#### Provided data ####

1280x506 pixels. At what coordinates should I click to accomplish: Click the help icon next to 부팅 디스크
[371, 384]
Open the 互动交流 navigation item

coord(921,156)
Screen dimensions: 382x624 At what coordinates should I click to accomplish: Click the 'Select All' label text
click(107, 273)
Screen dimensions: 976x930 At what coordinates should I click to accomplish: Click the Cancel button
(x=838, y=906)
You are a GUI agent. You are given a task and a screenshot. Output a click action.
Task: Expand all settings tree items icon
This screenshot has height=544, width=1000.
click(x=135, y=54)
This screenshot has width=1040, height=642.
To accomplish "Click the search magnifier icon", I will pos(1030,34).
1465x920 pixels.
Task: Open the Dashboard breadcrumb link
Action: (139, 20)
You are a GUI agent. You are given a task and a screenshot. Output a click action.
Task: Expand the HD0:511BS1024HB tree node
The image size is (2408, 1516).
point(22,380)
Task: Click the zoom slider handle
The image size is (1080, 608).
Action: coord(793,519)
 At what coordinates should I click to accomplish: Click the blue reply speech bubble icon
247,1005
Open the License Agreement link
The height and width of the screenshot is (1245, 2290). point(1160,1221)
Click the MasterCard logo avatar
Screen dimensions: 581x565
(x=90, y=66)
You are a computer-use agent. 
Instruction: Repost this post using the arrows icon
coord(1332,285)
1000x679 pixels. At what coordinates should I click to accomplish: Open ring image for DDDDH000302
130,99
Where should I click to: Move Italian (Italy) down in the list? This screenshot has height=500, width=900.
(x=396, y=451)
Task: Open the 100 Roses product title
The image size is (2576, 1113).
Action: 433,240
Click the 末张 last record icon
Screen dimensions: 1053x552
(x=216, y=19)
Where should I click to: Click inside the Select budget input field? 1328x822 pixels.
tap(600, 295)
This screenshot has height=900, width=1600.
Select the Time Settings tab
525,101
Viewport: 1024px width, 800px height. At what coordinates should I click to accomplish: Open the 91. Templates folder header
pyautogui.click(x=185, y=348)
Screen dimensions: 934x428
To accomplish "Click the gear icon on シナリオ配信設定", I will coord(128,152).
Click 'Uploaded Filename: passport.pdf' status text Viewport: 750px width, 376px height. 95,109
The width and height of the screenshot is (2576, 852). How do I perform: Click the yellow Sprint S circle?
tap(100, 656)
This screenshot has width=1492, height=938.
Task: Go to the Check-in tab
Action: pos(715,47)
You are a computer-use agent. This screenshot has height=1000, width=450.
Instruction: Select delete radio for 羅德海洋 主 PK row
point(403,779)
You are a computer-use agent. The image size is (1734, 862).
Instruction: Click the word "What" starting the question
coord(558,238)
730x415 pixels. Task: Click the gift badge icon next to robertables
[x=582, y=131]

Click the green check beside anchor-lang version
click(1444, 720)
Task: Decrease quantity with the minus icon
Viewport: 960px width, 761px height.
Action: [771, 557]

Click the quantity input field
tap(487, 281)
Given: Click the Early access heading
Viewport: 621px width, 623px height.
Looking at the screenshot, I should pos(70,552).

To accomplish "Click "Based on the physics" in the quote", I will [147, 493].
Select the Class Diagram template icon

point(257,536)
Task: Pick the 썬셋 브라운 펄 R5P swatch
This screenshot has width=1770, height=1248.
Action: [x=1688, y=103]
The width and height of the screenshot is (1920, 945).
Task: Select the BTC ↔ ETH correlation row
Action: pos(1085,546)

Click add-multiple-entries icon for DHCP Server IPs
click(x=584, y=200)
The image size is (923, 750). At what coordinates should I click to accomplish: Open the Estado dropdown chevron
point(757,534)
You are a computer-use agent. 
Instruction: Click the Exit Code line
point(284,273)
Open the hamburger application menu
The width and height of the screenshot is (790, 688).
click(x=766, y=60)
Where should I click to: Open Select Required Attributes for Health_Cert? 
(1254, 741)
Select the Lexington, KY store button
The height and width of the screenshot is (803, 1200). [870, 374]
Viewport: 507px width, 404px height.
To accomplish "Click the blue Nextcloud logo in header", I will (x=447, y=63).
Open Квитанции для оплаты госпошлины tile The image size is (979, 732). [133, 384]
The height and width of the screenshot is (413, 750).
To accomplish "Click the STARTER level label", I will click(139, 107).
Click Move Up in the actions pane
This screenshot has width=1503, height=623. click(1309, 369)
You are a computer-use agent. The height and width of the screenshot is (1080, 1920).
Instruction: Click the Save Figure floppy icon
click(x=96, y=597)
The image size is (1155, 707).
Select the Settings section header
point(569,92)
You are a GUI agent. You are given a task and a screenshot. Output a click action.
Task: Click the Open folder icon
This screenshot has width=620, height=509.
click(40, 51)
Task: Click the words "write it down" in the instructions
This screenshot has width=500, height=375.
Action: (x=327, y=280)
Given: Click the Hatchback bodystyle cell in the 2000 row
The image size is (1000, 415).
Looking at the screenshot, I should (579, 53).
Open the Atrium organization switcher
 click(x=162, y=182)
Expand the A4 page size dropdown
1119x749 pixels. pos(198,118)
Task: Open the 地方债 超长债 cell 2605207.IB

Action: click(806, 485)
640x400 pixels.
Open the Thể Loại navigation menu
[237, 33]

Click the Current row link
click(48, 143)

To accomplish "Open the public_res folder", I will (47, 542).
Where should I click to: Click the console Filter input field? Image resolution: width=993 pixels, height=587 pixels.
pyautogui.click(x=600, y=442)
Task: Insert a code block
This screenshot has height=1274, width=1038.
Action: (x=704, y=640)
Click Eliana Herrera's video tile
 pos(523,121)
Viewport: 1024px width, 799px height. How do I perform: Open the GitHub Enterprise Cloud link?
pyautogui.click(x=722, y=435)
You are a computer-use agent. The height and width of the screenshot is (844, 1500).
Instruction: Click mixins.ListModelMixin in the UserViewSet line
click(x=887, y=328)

####

**Given request:** Pick out each line in the records above that contains the word "Move" and copy it.

**The output:**
Where should I click to: Move Italian (Italy) down in the list? This screenshot has height=500, width=900.
Click Move Up in the actions pane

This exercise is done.